In another enclosure an older mother, aged 13, sits alone, ploughing through bamboo. While a panda like this might normally get through 20 to 30 kilograms a day, in the centre, they are provided about 50kg, “because they are picky,” a guide explains. They are woefully badly designed for their diet: their gut is just too short to digest it properly, so when it comes out the other end – which happens about 40 times a day – it looks much the same as when it went in. They absorb only about 10% of the nutrition from their meals, another reason they are constantly either eating or sleeping. And on top of everything else, in the wild they have the problem that every so often bamboo bursts into flowers – and then it dies. When that happens, they have to look elsewhere for food, and in endlessly urbanising China, there’s not so much “elsewhere” left.
A third enclosure has several older pandas, aged about three and a half. There could be no greater photo-opportunity: they sit and loll, chomp and fumble, staring photogenically into the middle distance. It is, apparently, possible to be photographed holding a young panda if you give sufficient notice and a decent donation (apparently the going rate is currently around RMB1,000, or A$144), though quite how much longer that will be permitted is anybody’s guess.
The educational side of the centre focuses on the breeding, which as often with these things brings a confronting level of information; you might not want to combine your education on the methods (“a new semen collection model combines massage with electric stimulation!”) with your breakfast. If you can’t see a newborn at the centre’s nursery house – and you’d be lucky if you did – a video brings home just how incredibly delicate pandas are when they first appear: pink and hairless, as small as 50 grams in size, blind, and utterly helpless. There’s nothing giant about a giant panda when it enters the world: they are, inherently, born premature. The mother, so comparatively vast, playfully knocks its child around like a football, apparently unaware of the damage she might cause. For the centre, raising a panda in captivity is as much a matter of considered intervention as anything else.
As well as the centre, Sichuan hosts a leading sanctuary for pandas at Wolong Nature Reserve, 140 kilometres northwest of Chengdu, but the area was devastated by the terrible Sichuan earthquake of 2008. Several of the animals were killed, and those that were not have been transferred to another base called Bifengxia; it is hoped that Wolong will re-open in 2012.
There is an awkward question to be asked at the base, though. For all its breeding successes, not one panda has ever been released back into the wild. That’s not the case at other celebrated wildlife protection centres such as, for example, the orang-utan sanctuary in Sepilok, Borneo. So what’s the breeding really for? To rejuvenate a species or sustain a zoo?

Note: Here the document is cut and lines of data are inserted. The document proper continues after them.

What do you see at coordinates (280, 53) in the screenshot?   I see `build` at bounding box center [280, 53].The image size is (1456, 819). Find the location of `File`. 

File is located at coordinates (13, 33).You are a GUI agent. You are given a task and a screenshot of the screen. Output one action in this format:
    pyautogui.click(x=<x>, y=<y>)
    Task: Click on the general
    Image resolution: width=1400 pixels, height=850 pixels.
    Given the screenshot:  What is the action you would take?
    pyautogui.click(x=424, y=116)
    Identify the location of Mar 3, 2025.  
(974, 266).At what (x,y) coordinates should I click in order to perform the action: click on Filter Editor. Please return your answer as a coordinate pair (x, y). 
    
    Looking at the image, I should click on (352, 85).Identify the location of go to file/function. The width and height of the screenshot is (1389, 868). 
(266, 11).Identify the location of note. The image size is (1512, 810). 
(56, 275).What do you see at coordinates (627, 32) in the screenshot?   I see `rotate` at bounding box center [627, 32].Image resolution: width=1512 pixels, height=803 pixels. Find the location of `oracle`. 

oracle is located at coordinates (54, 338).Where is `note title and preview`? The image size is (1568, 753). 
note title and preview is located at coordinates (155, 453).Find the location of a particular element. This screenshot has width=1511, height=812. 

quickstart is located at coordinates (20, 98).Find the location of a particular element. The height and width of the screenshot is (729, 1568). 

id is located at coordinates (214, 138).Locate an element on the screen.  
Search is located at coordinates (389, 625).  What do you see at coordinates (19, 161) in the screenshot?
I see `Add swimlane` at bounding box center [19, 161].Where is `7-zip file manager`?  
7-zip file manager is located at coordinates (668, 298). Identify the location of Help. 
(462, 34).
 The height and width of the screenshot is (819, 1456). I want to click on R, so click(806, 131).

The guides say they do hope to return pandas to the wild one day, and they can surely be forgiven their reticence to start: the species is imperilled. And in China, a decision to pamper an endangered species is to be celebrated over the alternatives. And pamper them they do. The generous treatment pandas receive from their keepers in the base may help explain why Chinese mothers sometimes say about an indulged child: “You’re acting like a giant panda!”